Discussions
Is it possible to switch from ElevenLabs to OpenAI TTS in Interactive Avatar sessions?
5 months ago by Junya Ishihara
Hi HeyGen team and community,
I'm currently using the HeyGen Interactive Avatar SDK (@heygen/streaming-avatar v2.0.13) and would like to use OpenAI's TTS model (specifically gpt-4o-mini-tts) instead of ElevenLabs for text-to-speech synthesis.
Current Setup:
- Using the Next.js demo from the official repository
- Currently configured with ElevenLabs Model (eleven_flash_v2_5)

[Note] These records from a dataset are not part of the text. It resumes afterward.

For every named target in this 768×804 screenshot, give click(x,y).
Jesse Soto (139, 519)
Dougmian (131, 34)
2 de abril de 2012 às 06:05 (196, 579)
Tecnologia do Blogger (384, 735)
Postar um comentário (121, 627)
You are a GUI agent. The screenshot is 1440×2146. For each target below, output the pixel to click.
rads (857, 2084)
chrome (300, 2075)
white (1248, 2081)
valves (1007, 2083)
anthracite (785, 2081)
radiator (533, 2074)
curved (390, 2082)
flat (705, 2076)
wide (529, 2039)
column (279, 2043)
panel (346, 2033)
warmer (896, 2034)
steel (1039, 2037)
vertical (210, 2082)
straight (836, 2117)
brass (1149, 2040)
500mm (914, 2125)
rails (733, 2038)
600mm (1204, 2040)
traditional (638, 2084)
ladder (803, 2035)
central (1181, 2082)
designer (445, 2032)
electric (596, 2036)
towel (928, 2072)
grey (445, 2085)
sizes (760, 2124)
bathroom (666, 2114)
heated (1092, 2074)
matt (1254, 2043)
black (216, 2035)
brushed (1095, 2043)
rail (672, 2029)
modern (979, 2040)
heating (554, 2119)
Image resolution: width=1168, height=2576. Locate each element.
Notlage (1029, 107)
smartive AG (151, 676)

- Configuration in StartAvatarRequest:
voice: { rate: 1.5, emotion: VoiceEmotion.EXCITED, model: ElevenLabsModel.eleven_flash_v2_5, }
What I've Tried:
- Reviewed the SDK TypeScript definitions - only ElevenLabsModel enum is available
- Checked the v2/voices API endpoint - no provider information is exposed in the response
- Searched documentation for OpenAI TTS integration (found info about OpenAI Assistant
API integration, but not TTS provider switching)
Questions:
- Is it possible to specify OpenAI as the TTS provider when starting an Interactive
Avatar session? - Are there any limitations or considerations when using OpenAI TTS compared to ElevenLabs?
Any guidance would be greatly appreciated! Thanks in advance.